Problem details ->
Scan the entries for the word "платье" and return every line that has it.

[Items from a dataset]
◆ ◆ ◆ ◆ ◆ ◆ ◆
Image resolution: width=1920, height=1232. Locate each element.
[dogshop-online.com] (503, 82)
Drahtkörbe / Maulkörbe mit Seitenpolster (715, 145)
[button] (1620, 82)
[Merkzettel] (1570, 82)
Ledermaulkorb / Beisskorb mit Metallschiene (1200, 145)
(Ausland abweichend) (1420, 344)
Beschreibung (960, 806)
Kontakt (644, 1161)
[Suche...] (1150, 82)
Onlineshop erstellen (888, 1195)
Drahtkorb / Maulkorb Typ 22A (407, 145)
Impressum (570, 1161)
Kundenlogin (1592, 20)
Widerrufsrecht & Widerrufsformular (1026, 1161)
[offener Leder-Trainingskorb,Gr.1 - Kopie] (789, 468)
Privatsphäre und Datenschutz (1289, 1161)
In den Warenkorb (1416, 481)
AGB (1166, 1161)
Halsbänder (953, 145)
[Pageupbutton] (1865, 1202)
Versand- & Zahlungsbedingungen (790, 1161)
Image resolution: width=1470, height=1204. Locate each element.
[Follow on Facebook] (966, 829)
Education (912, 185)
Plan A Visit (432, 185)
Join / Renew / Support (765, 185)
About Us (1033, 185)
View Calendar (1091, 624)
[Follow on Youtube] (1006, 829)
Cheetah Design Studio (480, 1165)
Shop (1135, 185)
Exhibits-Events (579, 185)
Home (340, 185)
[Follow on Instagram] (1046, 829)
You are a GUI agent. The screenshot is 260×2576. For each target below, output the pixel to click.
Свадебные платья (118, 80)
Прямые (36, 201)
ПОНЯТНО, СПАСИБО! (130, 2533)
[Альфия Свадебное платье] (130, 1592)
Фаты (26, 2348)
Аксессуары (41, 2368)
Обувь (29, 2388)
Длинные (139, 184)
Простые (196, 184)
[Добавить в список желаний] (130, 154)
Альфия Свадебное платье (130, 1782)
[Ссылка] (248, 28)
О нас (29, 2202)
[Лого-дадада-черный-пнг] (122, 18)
◆ ◆ ◆ ◆ ◆ ◆ ◆
The answer ->
[Альфия Свадебное платье] (130, 1592)
Альфия Свадебное платье (130, 1782)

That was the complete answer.